WASHINGTON ( TheStreet) -- Citigroup ( C) CEO Vikram Pandit's testimony to a congressional panel today about the $45 billion taxpayer bailout that kept his bank alive should raise questions about the government's conflicted role as both investor and regulator.

Pandit told the panel that Citigroup's efforts to exit the bailout have been a success so far, and over at the Treasury they are saying they could sell the Citi stake profitably in current market conditions.

Well that's been true for more than six months, so why is the government still Citi's biggest shareholder?

At current valuations, the government would earn a $1.15 billion profit. On top of that unrealized gain, the U.S. government has received more than $3 billion in dividends from Citi.
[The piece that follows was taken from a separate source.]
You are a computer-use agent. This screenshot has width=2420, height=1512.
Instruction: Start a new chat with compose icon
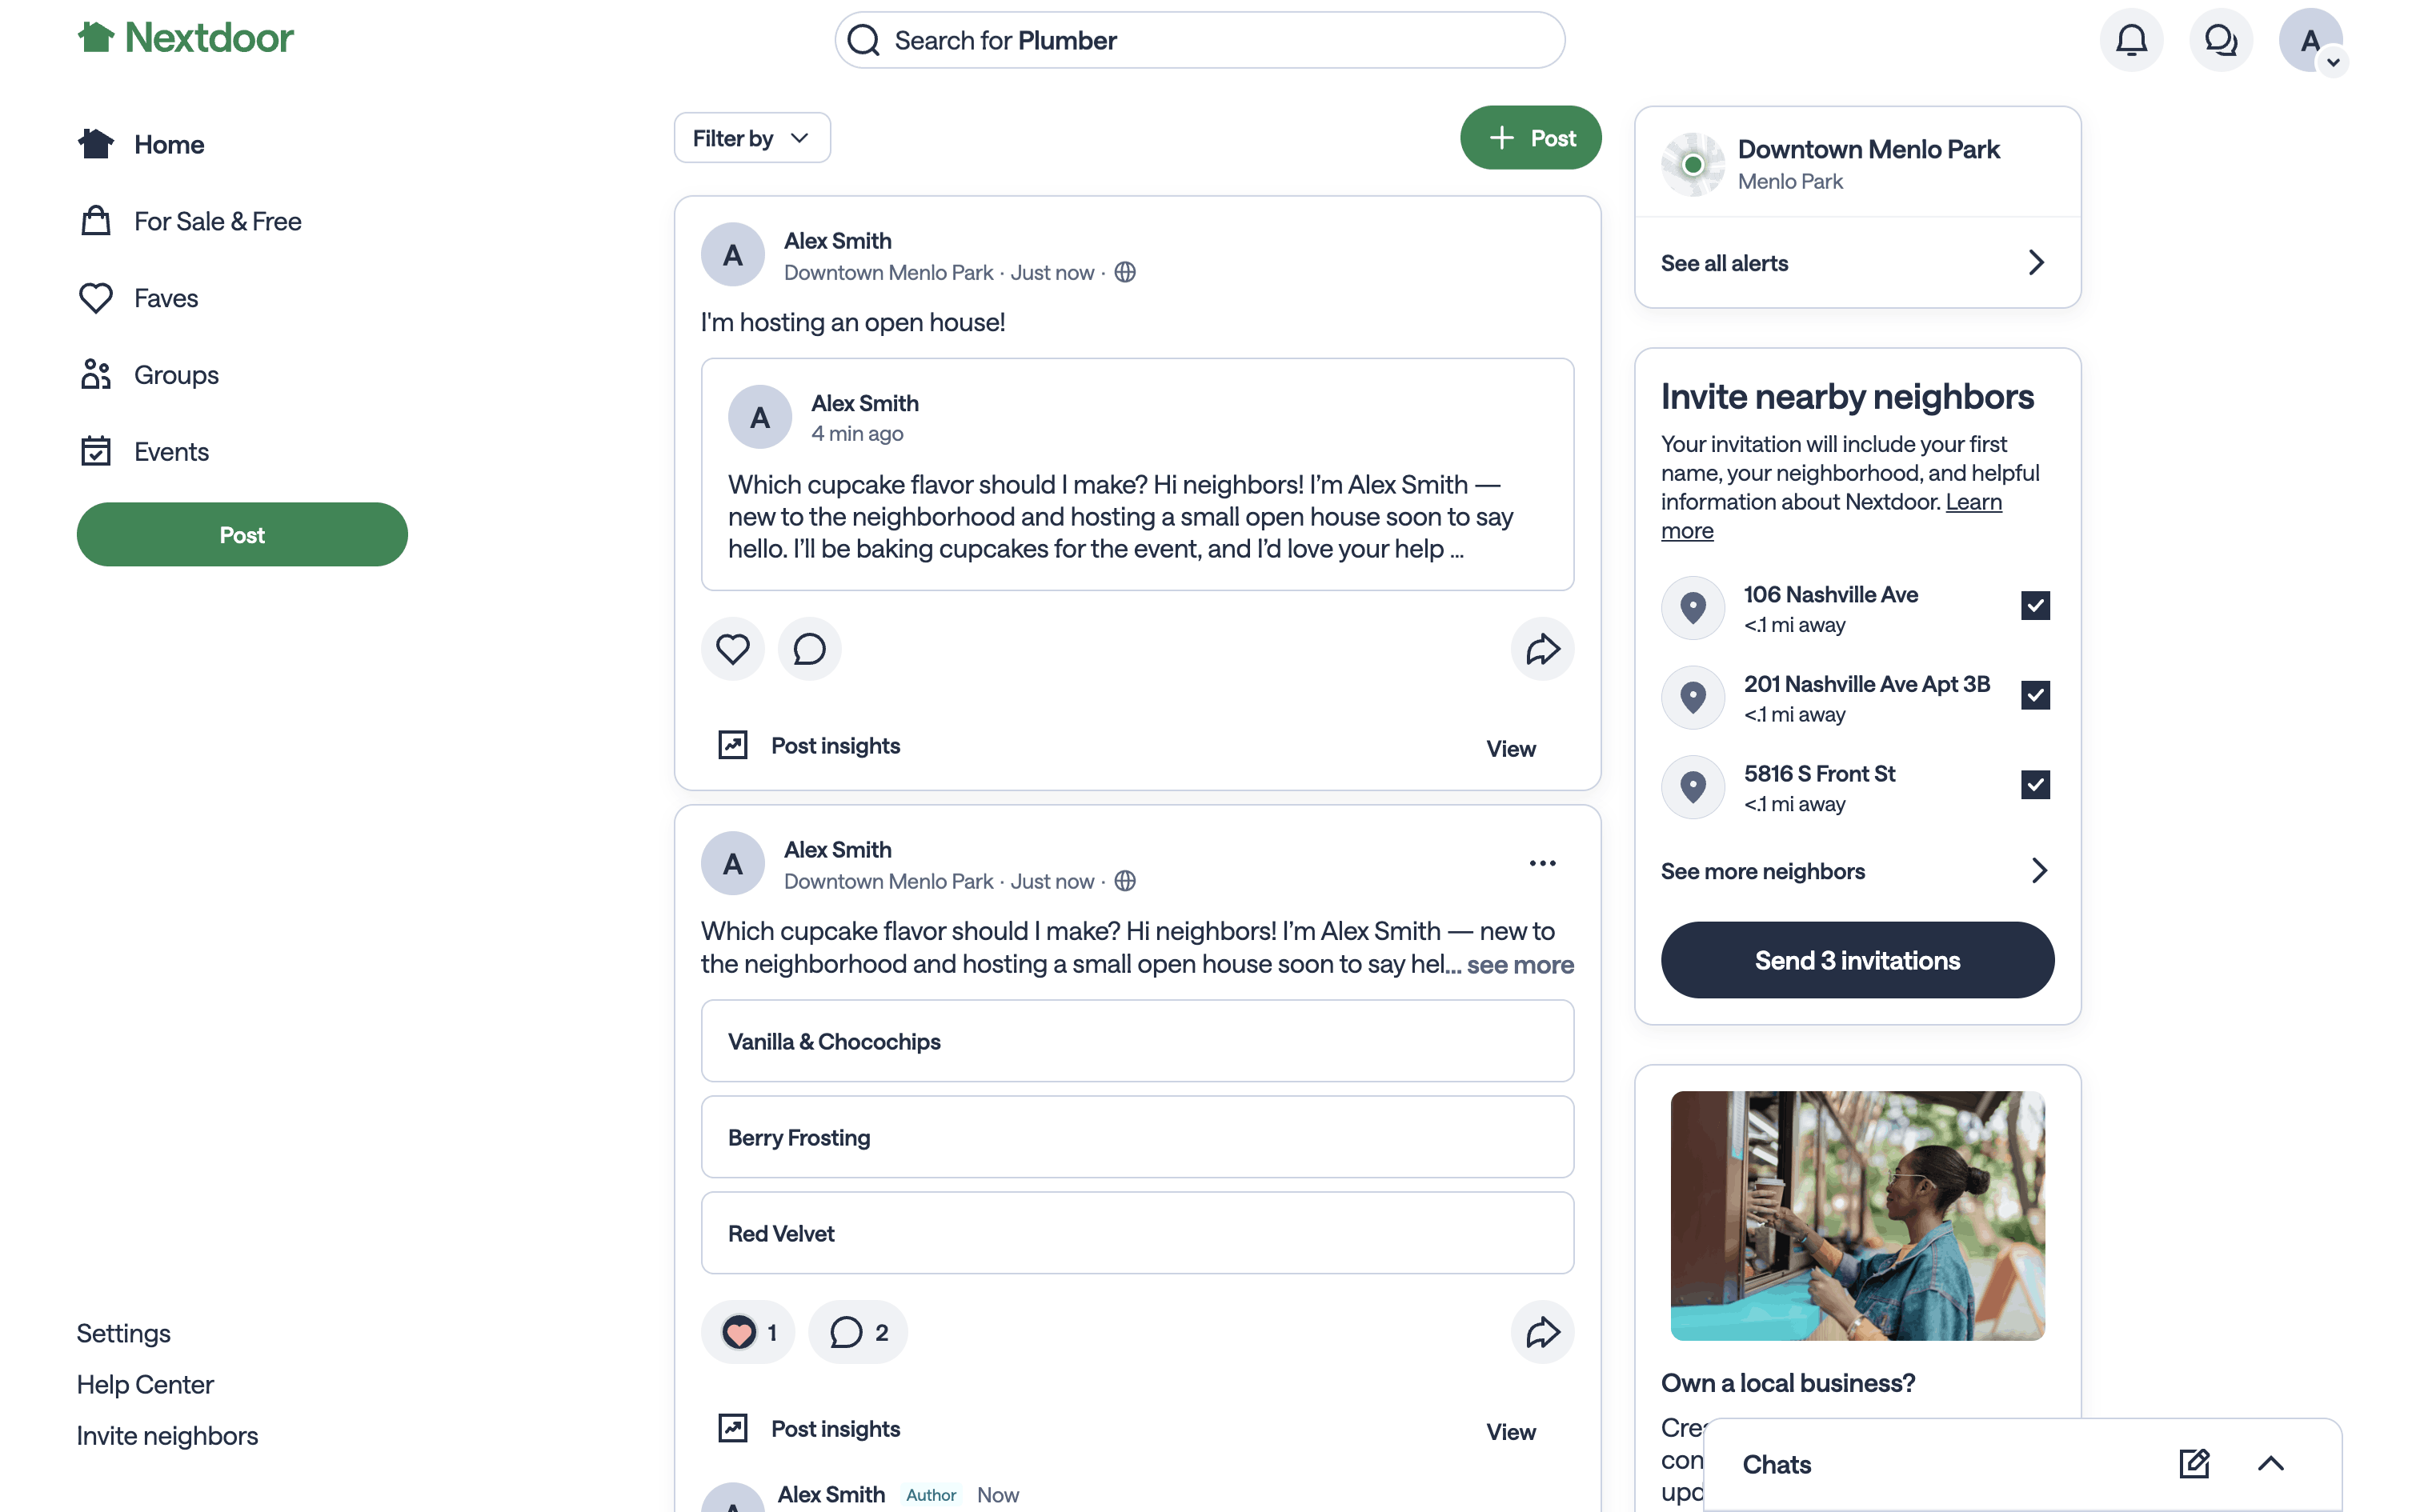point(2194,1464)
So if the government is worried about Citi's stability, Pandit is suggesting that everything is under control now.

If it's about recouping taxpayer money, then look at this chart of Citigroup's share price and ask yourself why the government didn't sell its 27% stake months ago.

A sale in October would have brought taxpayers a $13.4 billion windfall.

When the stock hit $5, the sell order should have been made. The profit should have been locked in and the government should have exited from this uncomfortable public ownership of private enterprise.

So now that Pandit has said his piece today and duly thanked the government for all its help, I hope the congressional panel will start asking why the government still owns a stake in Citi?